Reflecting on the event during our postmortem, several questions emerged including how much training is too much, how much testing is too much, and how do we protect people from themselves as well as protect your organization from the people who work here? As we struggled with those questions, we also had to acknowledge that no matter how much you train, test, and protect there will always be one person, one scam, one missing software patch, etc. that causes you to step into the unknown and lead to another scary day. However, the unknown does not have to be the unplanned.
The Weakest Link
As a security professional, organization leader, or the person responsible for organization security outcomes, you know that end users are the weakest link. Unfortunately, they are always the biggest link too in that they represent the public contact cloud where hackers are working every millisecond to penetrate your organization. Which leads to the questions, if you have to have end users, how do you prepare for the next scary security event? During my time leading organizations and IT, I have collected and implemented a few guidelines to improve end user behavior and prepare for the next scary day. These are not hard and fast rules and they cannot decrease your risk to zero. Nothing can.
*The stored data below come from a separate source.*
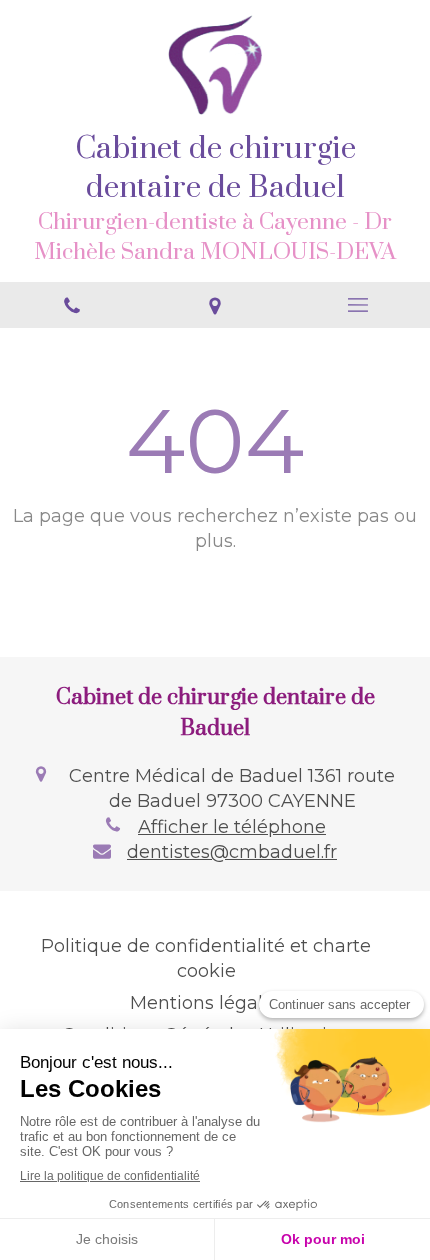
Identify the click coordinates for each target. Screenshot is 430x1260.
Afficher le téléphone (232, 827)
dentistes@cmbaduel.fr (232, 852)
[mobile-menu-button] (358, 305)
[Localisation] (214, 305)
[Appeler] (71, 305)
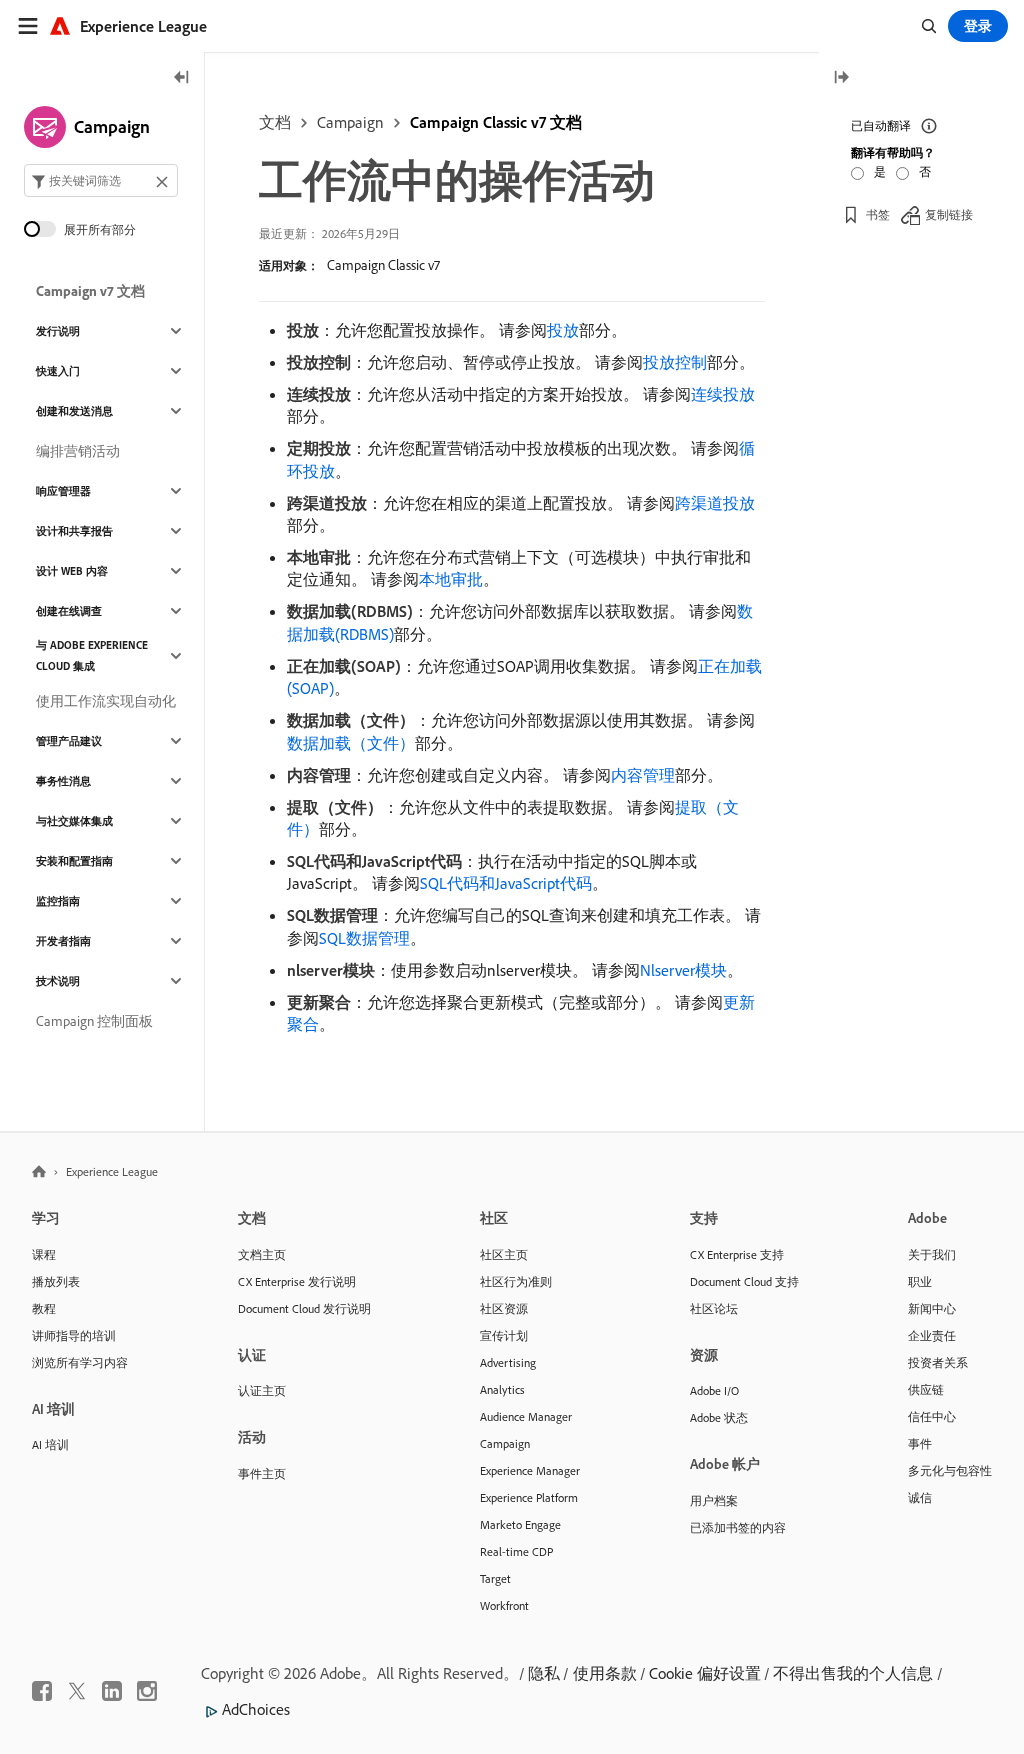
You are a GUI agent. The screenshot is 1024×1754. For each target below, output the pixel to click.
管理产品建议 (69, 741)
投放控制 (675, 362)
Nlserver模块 (683, 970)
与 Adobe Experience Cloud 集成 (92, 655)
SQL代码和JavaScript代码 (506, 883)
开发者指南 (63, 941)
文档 (275, 122)
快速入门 (58, 371)
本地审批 (451, 579)
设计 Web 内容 (72, 571)
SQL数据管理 (364, 938)
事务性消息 (63, 781)
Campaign (350, 122)
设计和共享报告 (74, 531)
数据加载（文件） (351, 743)
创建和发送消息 (74, 411)
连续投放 (723, 394)
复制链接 (949, 214)
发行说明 (58, 331)
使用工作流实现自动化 (106, 701)
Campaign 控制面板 (94, 1021)
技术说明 (58, 981)
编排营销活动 (78, 451)
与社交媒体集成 (74, 821)
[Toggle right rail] (841, 78)
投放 (563, 330)
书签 (878, 214)
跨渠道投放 (715, 503)
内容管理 (643, 775)
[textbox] (101, 180)
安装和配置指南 (74, 861)
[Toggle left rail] (182, 78)
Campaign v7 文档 (90, 291)
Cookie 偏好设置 (705, 1673)
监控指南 (58, 901)
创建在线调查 (69, 611)
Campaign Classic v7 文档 (496, 122)
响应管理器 (63, 491)
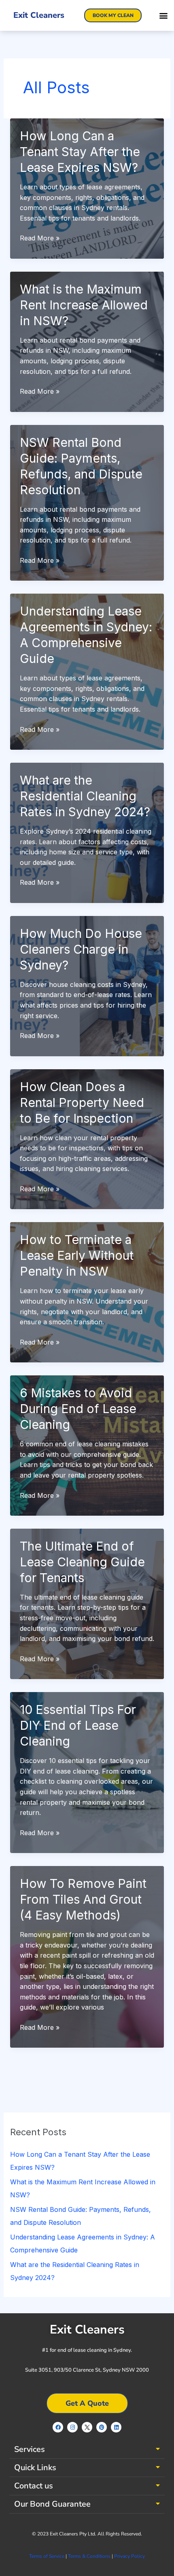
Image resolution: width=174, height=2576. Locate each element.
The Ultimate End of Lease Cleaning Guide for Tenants (82, 1562)
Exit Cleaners (38, 15)
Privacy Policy (129, 2556)
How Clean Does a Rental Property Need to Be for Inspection (82, 1102)
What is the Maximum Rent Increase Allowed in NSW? (84, 305)
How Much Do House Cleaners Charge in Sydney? (81, 949)
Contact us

However, they may just make your organization too annoying for hackers to keep trying, so they move on to the next organization. Each of the guidelines below creates a nudge or push toward better behaviors for end users and security teams:
1 – Train them, train them all.
Train your end users on how to set appropriate passwords, what a phishing email looks like, when to call the security team, and help them learn that they could lose thousands of dollars by ignoring the rules.
2 – Test them.
Test them on a regular and random basis, not as a way to check the box for an auditor, but as a way to help them learn about the ever-evolving hackers’ trick or treat bag so that they can act based on knowledge not on fear.
3 – Reward them.
Reward good behavior by doing simple things like announcing the first person to report this week’s phishing test or the top ten scores on the quarterly security review as a way of encouraging everyone to pay attention to those events.
4 – Establish rules.
Build rules to support, identify, and redirect end users when they do not practice good behavior so that they learn and cooperate rather than feeling punished.
5 – Plan.
Build your plan for the next scary day when all of the preventions fail. Hopefully, you never use the plan, but it is orders of magnitude better to have one when the time comes. You do not want to build a boat while you are sinking.
6 – Expect the unexpected.
Leave a what if we did not plan for this part in your plan. No plan can cover 100% of the what if. This is also where your plan should include the external security team that you already have under contract so they can engage right now.
Scary days happen in security. They always have and the always will. Prevention and preparation are the building blocks you can deploy to reduce the scary day count and magnitude or impacts to your organization. Your efforts as a security leader directly influence the outcomes of the next IT horror story so that IDs or passwords harvested from a phishing attack do not lead to your CFO calling to say, “The money is gone”!